Victor E. Thoren died on 9 March 1991 in Los Angeles, California of complications of Hodgkin's disease. He was one of the world's foremost historians of astronomy and the preeminent authority on the life and work of the great Danish astronomer Tycho Brahe (1546-1601).
He was born on 13 May 1935 in Minneapolis, Minnesota to Victor E. and Helen (Ling) Thoren. After serving in the U.S. Army from 1954 to 1956, he earned an A.A. degree from Los Angeles City College in 1958 and a B.A. from the University of California at Los Angeles in 1960. He became interested in the history of science at U.C.L.A., where he studied under A. Rupert Hall and Marie Boas Hall, whom he followed to the Department of History and Philosophy of Science at Indiana University, Bloomington in 1961. He earned his Ph.D. there in 1965, writing his dissertation under the direction of Richard S. Westfall with Michael A. Hoskin as external examiner. He began teaching in the department before finishing his doctorate and remained on the faculty there until his death, becoming a full professor in 1978 and serving as department chairman from 1979 to 1985.
His dissertation "Tycho Brahe on the Lunar Theory" (largely published in three articles in 1967) was conceived as the beginning of a history of lunar theory, but after perceiving the need for a study to replace J.L.E. Dreyer's now century-old biography of Tycho, Thoren redirected his research toward this goal. His 1973 article "New Light on Tycho's Instruments," Journal for the History of Astronomy, 4 (1973), 25-45, set the tone for his meticulous and insightful research into Tycho's life and work. He continued this work steadily his entire professional career, seeing the first copy of his definitive Lord of Uraniborg: A Biography of Tycho Brahe (Cambridge: Cambridge University Press, 1990) only days before his death.
I knew Dr. Thoren as a thesis student and have the unhappy distinction of being his last.
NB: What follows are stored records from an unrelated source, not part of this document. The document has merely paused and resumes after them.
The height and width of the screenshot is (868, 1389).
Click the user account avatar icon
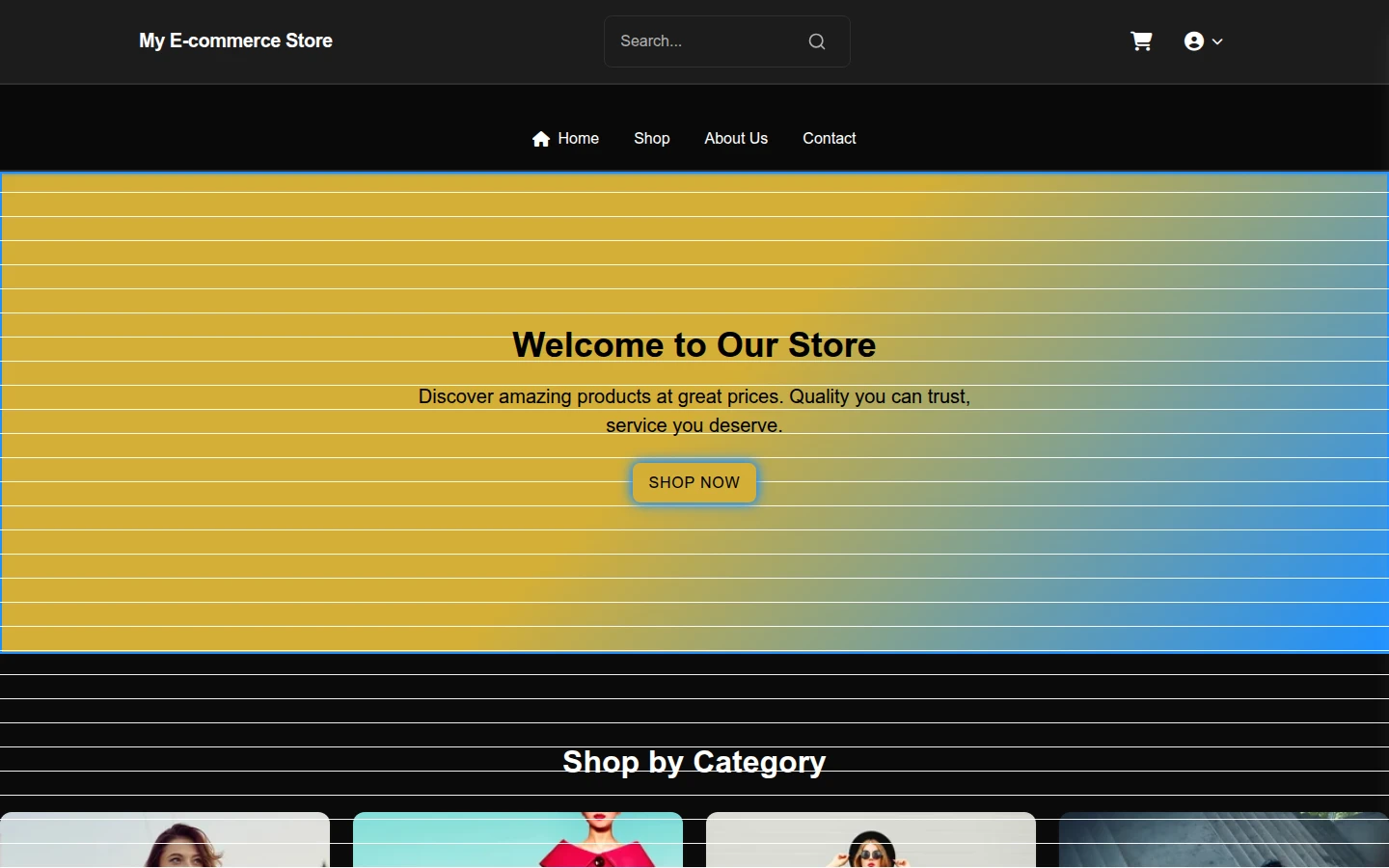point(1194,41)
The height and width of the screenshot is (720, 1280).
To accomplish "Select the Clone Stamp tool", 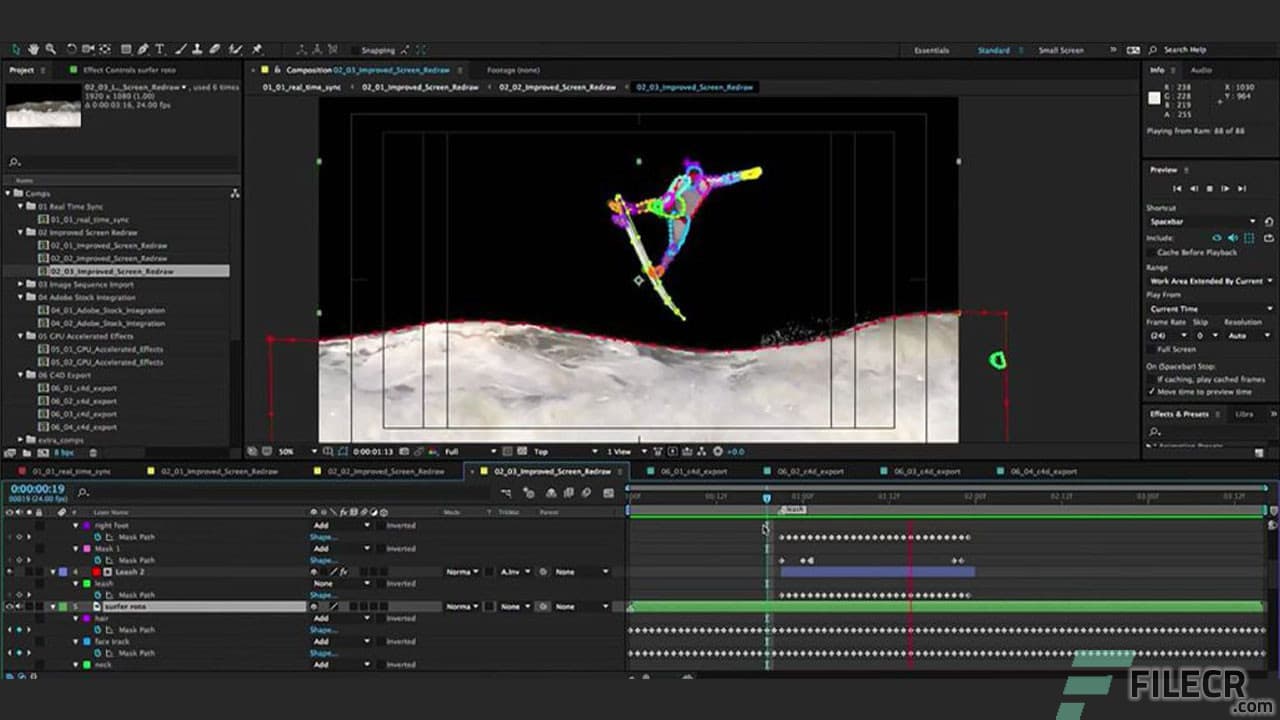I will pyautogui.click(x=199, y=48).
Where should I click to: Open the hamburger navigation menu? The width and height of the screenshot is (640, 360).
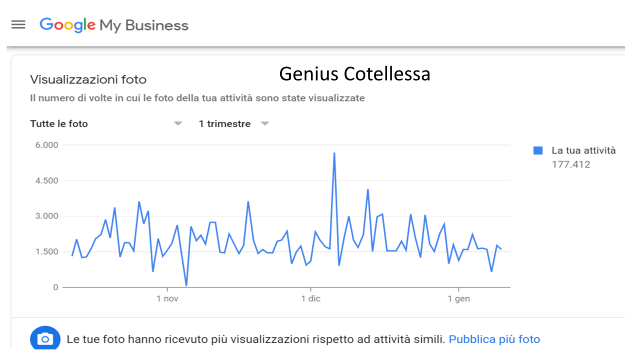click(18, 25)
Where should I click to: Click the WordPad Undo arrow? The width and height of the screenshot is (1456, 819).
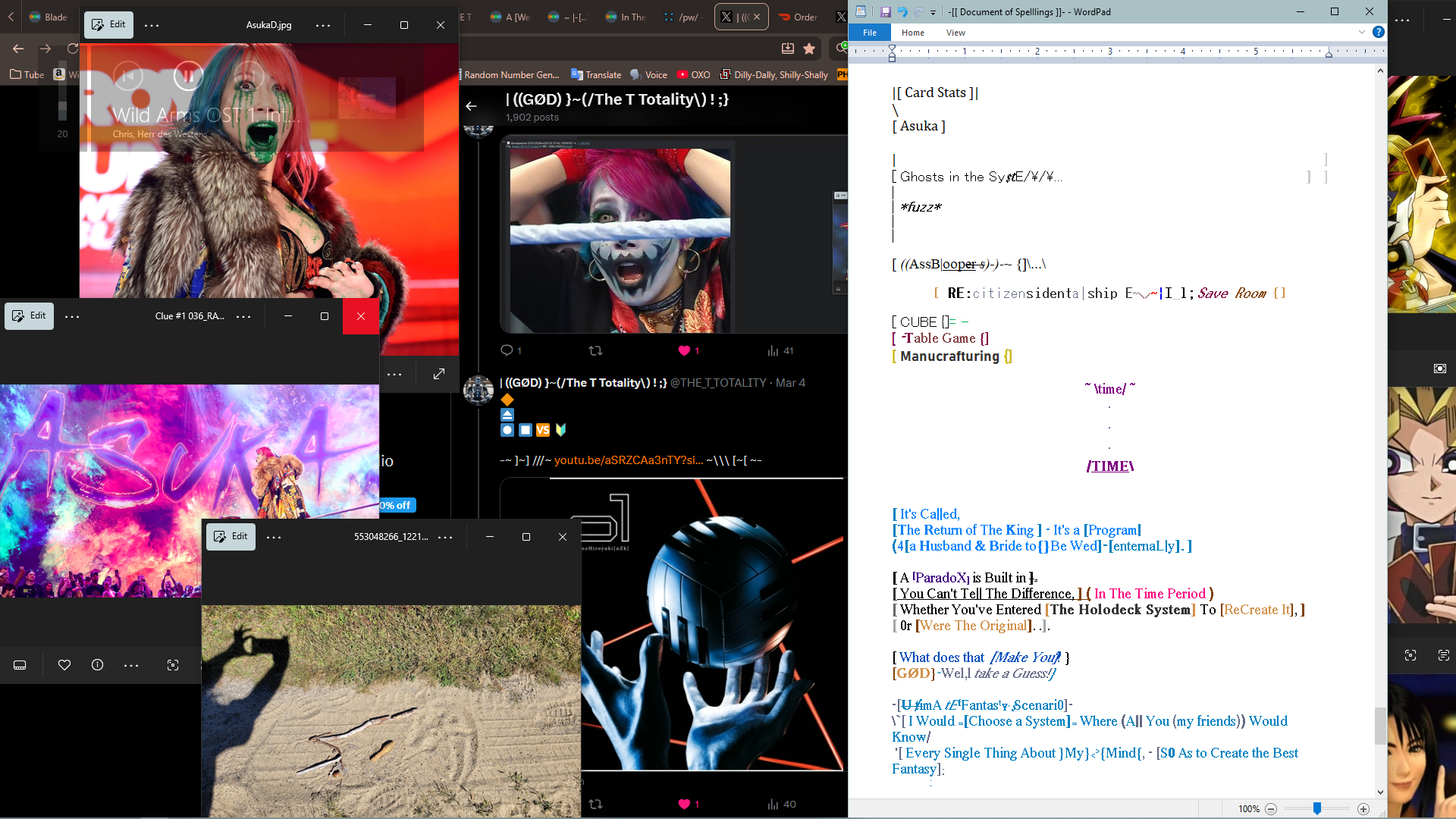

His work as an advisor was exemplary. He honored graduate students' commitment to the field with his careful attention to their work and well-being. He had little use for pretense or dissimulation, and his sometimes disconcerting candor was greatly prized by the students who knew him.
Outside of his academic work, Thoren was devoted to his family above all. He was also an avid bridge and volleyball player.
Readers should also consult these tributes by his colleagues: Owen Gingerich, Isis, 82 (1991), 693-694; Edward Grant (with personal recollections by A Rupert Hall), British Journal for the History of Science, 25 (1992), 255-257; and Richard S. Westfall, Journal for the History of Astronomy, 22 (1991), 253-254.
In a fitting tribute to Thoren's contribution to the history of astronomy, Commission 41 of the I.A.U. has endorsed the proposal of Prof. Frank Edmondson of the astronomy department at Indiana University that minor planet 3731 be named Thorenia.